Several community radios are working tirelessly to inform the communities in their respective regions, and some are the trendsetters like one radio station, Alfaz-e-Mewat.
This community radio first started airing the awareness program in the beginning of February, before the coronavirus outbreak in India, and after many others broadcasters followed the path.
Located in in district Nuh of Haryana and part of the the Sehgal Foundation, Alfaz-e-Mewat reaches 225 villages and is playing an instrumental role in broadcasting information received from the district collector, chief medical officer, and other govt. authorities, including the entitlements of the extended schemes.
The station started a program “21 din 21 baatein” (“21 Days 21 Topics”) with a message by an expert along with a thematic poem on frequent hand washing, access to healthcare services, physical distancing, the importance of yoga, and the time for self-learning on a daily basis to spread positivity in people.
Discussions on contemporary issues, including the coronavirus outbreak, and local folk songs on social isolation are presented to listeners.
A special program, “Savdhaan,” focusing on cautioning people from believing fake news and myths about COVID-19, shares the prerequisites needed to identify the authenticity of news. The “Áaj Ka Hero” program showcases a personal account highlighting a change made in lifestyle/behavior that protects oneself and others from spreading the coronavirus.
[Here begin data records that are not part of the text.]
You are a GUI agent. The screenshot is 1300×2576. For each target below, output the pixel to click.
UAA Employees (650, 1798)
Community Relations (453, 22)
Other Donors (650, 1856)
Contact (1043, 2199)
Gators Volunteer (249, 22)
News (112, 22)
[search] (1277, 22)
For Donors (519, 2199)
With scare and panic all around, community listeners share in daily live phone-in programs, saying that radio is their only source of information and entertainment during this period. Radio connects callers with experts via telephone. The station answers a lot of questions that the community raises — how long the lockdown is in the area and about their entitlements based on the information received from district administration and the health department.
The station also broadcasts informative jingles shared by the District General Hospital, Nuh. “Due to high illiteracy in our area, only audio can ensure effective communication,” said Fakat Hussain, RJ at Alfaz-e-Mewat.
“We review the situation daily and follow the advice of the relevant authorities. Our main focus is on providing daily updates regarding the lockdown, government initiatives, and what all essential services are available. We are regularly updating our listeners about the announcements by district administration,” added Pooja Murada, director of communications, S.M. Sehgal Foundation.
“We disseminate only official announcements and refrain from airing information related to alternate sources. Our RJs are working on rotational basis to fulfill their responsibility, and they also work from home where possible. If this had happened twenty years ago, it would have been difficult, because we didn’t have the technology we have now,” she said.
Alfaz-e-Mewat is using social media, IEC materials like posters, and the community newsletter, “Vikas Patrika,” to keep villagers informed.
Sonia Chopra, is program leader, communications, at S.M. Sehgal Foundation, a rural development organization, registered since 1999.